Work order: Would you retype the listing below exactly as given?

Record excerpts:
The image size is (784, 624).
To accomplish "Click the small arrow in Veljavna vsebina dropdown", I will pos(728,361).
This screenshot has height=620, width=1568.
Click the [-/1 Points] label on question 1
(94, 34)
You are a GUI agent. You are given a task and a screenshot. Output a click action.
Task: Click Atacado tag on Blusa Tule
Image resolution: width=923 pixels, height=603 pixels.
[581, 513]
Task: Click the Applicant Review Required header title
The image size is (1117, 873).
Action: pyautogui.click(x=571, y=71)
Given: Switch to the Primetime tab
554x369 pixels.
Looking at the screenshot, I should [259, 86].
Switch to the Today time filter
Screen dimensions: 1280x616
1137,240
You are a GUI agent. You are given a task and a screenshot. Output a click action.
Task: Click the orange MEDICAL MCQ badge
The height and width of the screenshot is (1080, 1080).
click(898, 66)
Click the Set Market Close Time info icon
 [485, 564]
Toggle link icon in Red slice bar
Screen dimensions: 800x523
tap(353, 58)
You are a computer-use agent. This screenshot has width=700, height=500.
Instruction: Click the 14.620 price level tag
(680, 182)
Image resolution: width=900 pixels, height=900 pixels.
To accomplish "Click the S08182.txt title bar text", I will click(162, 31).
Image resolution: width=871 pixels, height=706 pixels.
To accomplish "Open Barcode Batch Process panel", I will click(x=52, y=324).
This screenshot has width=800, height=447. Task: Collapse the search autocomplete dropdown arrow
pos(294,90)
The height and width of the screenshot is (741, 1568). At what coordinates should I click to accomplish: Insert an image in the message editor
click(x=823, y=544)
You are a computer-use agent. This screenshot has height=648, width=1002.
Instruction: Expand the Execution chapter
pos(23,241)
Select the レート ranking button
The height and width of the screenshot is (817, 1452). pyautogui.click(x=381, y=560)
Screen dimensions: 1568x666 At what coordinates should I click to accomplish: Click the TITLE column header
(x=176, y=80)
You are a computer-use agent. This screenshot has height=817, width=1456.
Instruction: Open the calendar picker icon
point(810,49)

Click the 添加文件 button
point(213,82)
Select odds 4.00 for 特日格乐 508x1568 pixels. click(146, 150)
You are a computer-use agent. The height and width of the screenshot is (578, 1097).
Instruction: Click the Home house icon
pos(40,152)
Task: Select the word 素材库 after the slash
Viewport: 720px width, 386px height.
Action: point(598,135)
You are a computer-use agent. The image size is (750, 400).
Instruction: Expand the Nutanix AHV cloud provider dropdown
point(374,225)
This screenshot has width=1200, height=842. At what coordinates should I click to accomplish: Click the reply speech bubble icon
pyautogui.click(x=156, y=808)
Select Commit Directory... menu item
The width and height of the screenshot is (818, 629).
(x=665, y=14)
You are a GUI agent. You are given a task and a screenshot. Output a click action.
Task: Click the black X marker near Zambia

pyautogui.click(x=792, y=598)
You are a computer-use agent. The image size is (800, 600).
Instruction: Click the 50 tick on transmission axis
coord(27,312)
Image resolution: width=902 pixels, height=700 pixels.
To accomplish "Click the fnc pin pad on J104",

Answer to this exercise:
The image size is (784, 624).
To accomplish "Click the small arrow in Veljavna vsebina dropdown", I will pos(728,361).
This screenshot has height=620, width=1568.
Click the [-/1 Points] label on question 1
(94, 34)
You are a GUI agent. You are given a task and a screenshot. Output a click action.
Task: Click Atacado tag on Blusa Tule
Image resolution: width=923 pixels, height=603 pixels.
[581, 513]
Task: Click the Applicant Review Required header title
The image size is (1117, 873).
Action: pyautogui.click(x=571, y=71)
Given: Switch to the Primetime tab
554x369 pixels.
Looking at the screenshot, I should [259, 86].
Switch to the Today time filter
Screen dimensions: 1280x616
1137,240
You are a GUI agent. You are given a task and a screenshot. Output a click action.
Task: Click the orange MEDICAL MCQ badge
The height and width of the screenshot is (1080, 1080).
click(898, 66)
Click the Set Market Close Time info icon
 [485, 564]
Toggle link icon in Red slice bar
Screen dimensions: 800x523
tap(353, 58)
You are a computer-use agent. This screenshot has width=700, height=500.
Instruction: Click the 14.620 price level tag
(680, 182)
Image resolution: width=900 pixels, height=900 pixels.
To accomplish "Click the S08182.txt title bar text", I will click(162, 31).
Image resolution: width=871 pixels, height=706 pixels.
To accomplish "Open Barcode Batch Process panel", I will click(x=52, y=324).
This screenshot has width=800, height=447. Task: Collapse the search autocomplete dropdown arrow
pos(294,90)
The height and width of the screenshot is (741, 1568). At what coordinates should I click to accomplish: Insert an image in the message editor
click(x=823, y=544)
You are a computer-use agent. This screenshot has height=648, width=1002.
Instruction: Expand the Execution chapter
pos(23,241)
Select the レート ranking button
The height and width of the screenshot is (817, 1452). pyautogui.click(x=381, y=560)
Screen dimensions: 1568x666 At what coordinates should I click to accomplish: Click the TITLE column header
(x=176, y=80)
You are a computer-use agent. This screenshot has height=817, width=1456.
Instruction: Open the calendar picker icon
point(810,49)

Click the 添加文件 button
point(213,82)
Select odds 4.00 for 特日格乐 508x1568 pixels. click(146, 150)
You are a computer-use agent. The height and width of the screenshot is (578, 1097).
Instruction: Click the Home house icon
pos(40,152)
Task: Select the word 素材库 after the slash
Viewport: 720px width, 386px height.
Action: point(598,135)
You are a computer-use agent. The image size is (750, 400).
Instruction: Expand the Nutanix AHV cloud provider dropdown
point(374,225)
This screenshot has width=1200, height=842. At what coordinates should I click to accomplish: Click the reply speech bubble icon
pyautogui.click(x=156, y=808)
Select Commit Directory... menu item
The width and height of the screenshot is (818, 629).
(x=665, y=14)
You are a GUI agent. You are given a task and a screenshot. Output a click action.
Task: Click the black X marker near Zambia

pyautogui.click(x=792, y=598)
You are a computer-use agent. The image size is (800, 600).
Instruction: Click the 50 tick on transmission axis
coord(27,312)
Image resolution: width=902 pixels, height=700 pixels.
To accomplish "Click the fnc pin pad on J104",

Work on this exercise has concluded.